Authors: Jacquelyn Ferguson*, University of South Carolina, Jean Taylor Ellis, University of South Carolina, Anthony Stallins, University of Kentucky
Topics: Coastal and Marine, Biogeography, Geographic Information Science and Systems
Keywords: coastal geomorphology, dunes, vegetation, functional types, GIS, depositional lag time, aeolian, dune-builders, dune-stabilizers
Session Type: Paper
Presentation File: No File Uploaded
Coastal dunes provide substantial shoreline protection against coastal hazards. This study explores the role that vegetation has on influencing aeolian deposition. Vegetation can be categorized based on its topographic impact related to two predominant functional types: dune-builders and dune-stabilizers.
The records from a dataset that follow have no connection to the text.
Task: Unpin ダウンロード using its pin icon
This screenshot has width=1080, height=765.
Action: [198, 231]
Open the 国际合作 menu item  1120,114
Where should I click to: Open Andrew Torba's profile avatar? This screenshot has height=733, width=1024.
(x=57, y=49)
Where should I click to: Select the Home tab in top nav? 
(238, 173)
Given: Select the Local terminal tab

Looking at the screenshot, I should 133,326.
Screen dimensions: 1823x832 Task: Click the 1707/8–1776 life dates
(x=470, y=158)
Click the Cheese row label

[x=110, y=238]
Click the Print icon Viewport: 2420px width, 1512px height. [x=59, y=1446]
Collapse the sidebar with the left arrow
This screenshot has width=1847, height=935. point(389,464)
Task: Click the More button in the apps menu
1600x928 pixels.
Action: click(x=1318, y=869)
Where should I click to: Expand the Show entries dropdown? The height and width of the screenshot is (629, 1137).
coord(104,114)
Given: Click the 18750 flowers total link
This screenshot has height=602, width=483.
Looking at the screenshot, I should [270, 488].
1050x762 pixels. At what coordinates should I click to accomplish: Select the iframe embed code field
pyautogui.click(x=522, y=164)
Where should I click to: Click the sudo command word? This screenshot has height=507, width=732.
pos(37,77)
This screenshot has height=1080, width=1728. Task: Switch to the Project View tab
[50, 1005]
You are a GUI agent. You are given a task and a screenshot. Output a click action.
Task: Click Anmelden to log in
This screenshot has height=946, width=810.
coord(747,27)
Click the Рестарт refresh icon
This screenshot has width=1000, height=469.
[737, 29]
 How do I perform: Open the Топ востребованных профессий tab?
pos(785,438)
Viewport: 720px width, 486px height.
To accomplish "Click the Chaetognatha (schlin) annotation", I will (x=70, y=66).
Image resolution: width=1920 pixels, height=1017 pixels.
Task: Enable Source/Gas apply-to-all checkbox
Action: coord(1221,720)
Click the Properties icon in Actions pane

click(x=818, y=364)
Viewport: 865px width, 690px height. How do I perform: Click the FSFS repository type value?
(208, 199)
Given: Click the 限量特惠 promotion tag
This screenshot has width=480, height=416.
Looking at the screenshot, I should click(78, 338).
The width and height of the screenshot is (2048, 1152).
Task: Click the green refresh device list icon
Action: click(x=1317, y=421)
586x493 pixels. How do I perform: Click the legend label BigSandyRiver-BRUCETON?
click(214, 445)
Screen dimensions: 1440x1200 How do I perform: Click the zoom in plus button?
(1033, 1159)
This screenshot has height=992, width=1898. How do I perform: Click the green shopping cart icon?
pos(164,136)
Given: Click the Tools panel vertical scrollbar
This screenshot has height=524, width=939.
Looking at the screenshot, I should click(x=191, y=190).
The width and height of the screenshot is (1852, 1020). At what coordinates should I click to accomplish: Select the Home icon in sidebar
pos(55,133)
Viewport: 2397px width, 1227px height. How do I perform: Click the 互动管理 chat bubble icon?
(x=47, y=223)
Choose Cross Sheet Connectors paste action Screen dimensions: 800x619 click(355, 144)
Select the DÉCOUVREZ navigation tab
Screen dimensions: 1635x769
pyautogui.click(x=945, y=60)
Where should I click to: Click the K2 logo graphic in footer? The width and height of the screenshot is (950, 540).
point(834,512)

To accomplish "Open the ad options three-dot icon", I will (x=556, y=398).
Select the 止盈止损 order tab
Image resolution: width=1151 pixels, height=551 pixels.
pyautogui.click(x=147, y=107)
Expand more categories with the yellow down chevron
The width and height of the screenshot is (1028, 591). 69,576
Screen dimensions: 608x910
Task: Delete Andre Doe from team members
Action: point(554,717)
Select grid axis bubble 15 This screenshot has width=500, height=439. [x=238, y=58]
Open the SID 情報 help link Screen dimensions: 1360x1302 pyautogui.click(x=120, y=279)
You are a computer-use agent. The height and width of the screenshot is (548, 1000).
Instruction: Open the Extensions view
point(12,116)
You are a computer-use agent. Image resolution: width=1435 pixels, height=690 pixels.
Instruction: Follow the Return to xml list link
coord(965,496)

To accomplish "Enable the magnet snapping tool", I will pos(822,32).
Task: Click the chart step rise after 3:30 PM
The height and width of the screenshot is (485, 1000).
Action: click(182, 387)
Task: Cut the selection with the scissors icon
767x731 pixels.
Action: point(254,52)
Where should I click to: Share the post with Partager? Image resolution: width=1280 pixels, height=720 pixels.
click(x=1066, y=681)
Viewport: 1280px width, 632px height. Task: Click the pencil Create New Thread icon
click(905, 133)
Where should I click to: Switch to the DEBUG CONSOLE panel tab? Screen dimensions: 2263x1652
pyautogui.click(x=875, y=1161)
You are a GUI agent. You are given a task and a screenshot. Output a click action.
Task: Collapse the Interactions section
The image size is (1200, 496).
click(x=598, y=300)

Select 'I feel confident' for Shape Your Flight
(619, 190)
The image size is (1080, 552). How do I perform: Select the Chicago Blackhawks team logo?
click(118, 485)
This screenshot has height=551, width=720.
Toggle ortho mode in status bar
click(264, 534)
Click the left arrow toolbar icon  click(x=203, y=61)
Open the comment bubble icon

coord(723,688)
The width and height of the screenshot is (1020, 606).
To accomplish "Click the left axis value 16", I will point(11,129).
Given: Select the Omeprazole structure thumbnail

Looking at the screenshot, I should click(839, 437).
This field-based study seeks to provide the framework for vegetation classification into functional types, and uses that schema to analyze the relationship between the spatial structure of vegetation and dune morphology. For one year, topographic and vegetation data were collected over 55 alongshore meters of recovering incipient foredune at Isle of Palms, South Carolina. Data were collected over ten transects that averaged 20 m in length every six weeks. Vegetation data were sampled using quadrat analysis and classified by functional type based on a supervisory method. Topography was characterized using a total station and integrated in GIS to produce digital elevation models. Analyses were performed to determine depositional lag time—the amount of time that passes from the first observation of a spatially-contiguous functional type to the first observed topographic response. First, topographic data were aggregated based on depositional lag time. This provided a set of observations to to analyze change throughout the time series and for cumulative change over the entire study. Visualizations of the relationships between depositional lag times and plant functional types suggests that there is a spatio-temporal relationship between aeolian deposition and vegetation that scales up to influence the larger morphology of the dune.